Sie fühlten sich damals und fühlen sich heute immer noch als "Karstädter", wie eine Verkäuferin sagt. Jetzt müssen sie unter dem neuen Label Hertie schon wieder bangen.
Das Konzept, aus den vom damaligen Karstadt-Quelle-Konzern abgestoßenen Vorort- und Mittelstadtimmobilien gut erreichbare "Nachbarschaftskaufhäuser" für den schnellen und günstigen Einkauf zu machen, hat in den ersten Jahren gewaltige Verluste von geschätzten 170 Millionen Euro produziert.
Nach Informationen aus Finanzkreisen trägt der Londoner Haupteigentümer Dawnay Day daran eine erhebliche Mitschuld. Er trennte schnell nach dem Kauf Warenhausgesellschaft und Immobilien und soll durch deutlich überhöhte Mietforderungen an die Warenhäuser Geld aus dem Unternehmen gezogen haben.
Auch die noch Anfang 2007 versprochenen Investitionen von 55 Millionen Euro in die teils dringend sanierungsbedürftigen Häuser sollen nach Branchenberichten nicht annähernd geflossen sein.
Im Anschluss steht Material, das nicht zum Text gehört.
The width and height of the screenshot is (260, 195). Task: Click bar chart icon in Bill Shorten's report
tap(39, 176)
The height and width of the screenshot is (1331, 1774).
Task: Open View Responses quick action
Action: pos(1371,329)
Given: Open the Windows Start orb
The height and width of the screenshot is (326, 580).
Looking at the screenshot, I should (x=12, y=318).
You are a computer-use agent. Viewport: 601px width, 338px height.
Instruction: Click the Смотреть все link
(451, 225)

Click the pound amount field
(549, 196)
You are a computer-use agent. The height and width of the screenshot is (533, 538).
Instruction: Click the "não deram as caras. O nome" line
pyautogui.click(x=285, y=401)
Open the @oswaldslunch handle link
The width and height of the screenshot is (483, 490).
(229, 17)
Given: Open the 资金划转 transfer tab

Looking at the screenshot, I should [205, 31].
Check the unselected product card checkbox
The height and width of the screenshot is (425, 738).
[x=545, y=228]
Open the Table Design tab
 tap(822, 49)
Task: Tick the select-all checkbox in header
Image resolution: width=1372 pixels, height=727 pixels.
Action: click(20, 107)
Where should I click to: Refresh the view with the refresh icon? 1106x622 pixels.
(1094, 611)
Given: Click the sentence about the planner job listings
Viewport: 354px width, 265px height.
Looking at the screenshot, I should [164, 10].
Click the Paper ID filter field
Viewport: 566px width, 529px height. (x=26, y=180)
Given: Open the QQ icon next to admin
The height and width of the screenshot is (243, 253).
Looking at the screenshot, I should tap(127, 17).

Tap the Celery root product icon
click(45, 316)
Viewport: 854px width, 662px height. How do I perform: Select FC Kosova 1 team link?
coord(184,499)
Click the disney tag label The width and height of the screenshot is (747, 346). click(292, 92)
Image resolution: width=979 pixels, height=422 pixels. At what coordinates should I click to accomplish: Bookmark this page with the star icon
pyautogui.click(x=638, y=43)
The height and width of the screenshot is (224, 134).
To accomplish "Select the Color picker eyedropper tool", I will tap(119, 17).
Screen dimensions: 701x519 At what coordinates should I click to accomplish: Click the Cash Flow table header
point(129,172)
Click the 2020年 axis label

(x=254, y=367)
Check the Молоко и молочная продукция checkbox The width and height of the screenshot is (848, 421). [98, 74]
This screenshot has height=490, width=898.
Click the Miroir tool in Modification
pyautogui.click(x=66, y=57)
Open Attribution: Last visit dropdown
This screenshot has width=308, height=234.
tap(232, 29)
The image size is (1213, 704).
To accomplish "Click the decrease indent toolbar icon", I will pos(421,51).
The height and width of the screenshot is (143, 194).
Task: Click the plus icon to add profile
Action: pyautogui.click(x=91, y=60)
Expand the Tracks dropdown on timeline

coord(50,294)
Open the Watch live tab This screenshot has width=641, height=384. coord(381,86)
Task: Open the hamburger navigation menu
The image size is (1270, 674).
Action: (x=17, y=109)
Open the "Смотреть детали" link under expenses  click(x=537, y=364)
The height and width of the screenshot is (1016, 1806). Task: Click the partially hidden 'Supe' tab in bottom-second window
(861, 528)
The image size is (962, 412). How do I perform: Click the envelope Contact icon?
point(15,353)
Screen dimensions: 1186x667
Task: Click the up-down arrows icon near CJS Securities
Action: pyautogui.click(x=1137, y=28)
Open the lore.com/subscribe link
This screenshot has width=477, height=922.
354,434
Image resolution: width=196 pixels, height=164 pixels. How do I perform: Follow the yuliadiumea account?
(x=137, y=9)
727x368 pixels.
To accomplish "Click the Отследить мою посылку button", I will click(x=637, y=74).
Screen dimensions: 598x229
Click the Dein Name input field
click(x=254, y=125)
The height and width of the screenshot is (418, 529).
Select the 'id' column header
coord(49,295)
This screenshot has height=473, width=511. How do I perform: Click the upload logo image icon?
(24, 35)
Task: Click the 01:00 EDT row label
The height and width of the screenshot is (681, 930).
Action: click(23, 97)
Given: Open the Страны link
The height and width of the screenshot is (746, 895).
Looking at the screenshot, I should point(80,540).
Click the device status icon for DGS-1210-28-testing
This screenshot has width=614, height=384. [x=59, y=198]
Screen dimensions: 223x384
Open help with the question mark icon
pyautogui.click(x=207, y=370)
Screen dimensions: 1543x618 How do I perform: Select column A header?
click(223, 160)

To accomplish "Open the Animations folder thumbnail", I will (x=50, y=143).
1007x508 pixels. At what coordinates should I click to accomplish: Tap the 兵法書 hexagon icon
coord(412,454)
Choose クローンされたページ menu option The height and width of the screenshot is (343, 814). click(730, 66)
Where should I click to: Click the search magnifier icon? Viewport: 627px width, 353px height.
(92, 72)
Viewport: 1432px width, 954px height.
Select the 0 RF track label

Genaue Informationen zu alldem gab es nie. Auch Geschäftszahlen kommunizierte das Unternehmen nur einmal zum Start - und dann nicht mehr wieder. Offenbar wusste auch die deutsche Geschäftsführung über die Entscheidungen in London nicht immer Bescheid:
In diesem Jahr warfen innerhalb weniger Monate zwei Hertie-Spitzenmanager frustriert das Handtuch. Dem verschwiegenen Investor werfen Kritiker das Geschäftsgebaren einer "Heuschrecke" vor. Dass er sich jetzt selbst in den USA verhoben hat und mit Teilen seines verzweigten Imperiums Insolvenz anmelden musste, wird die Beschäftigten wenig trösten.
Dabei ist das Konzept des gut erreichbaren Kaufhauses in mittelgroßen Städten nach Meinung von Fachleuten durchaus tragfähig, wie wichtige Lieferanten dem Unternehmen am Tag der Krise erneut bescheinigten - notwendige Investitionen und maßvolle Hausmieten vorausgesetzt. Wenn die Benzinpreise durch die Decke gehen, kaufen eben immer mehr Menschen gern vor der Haustür.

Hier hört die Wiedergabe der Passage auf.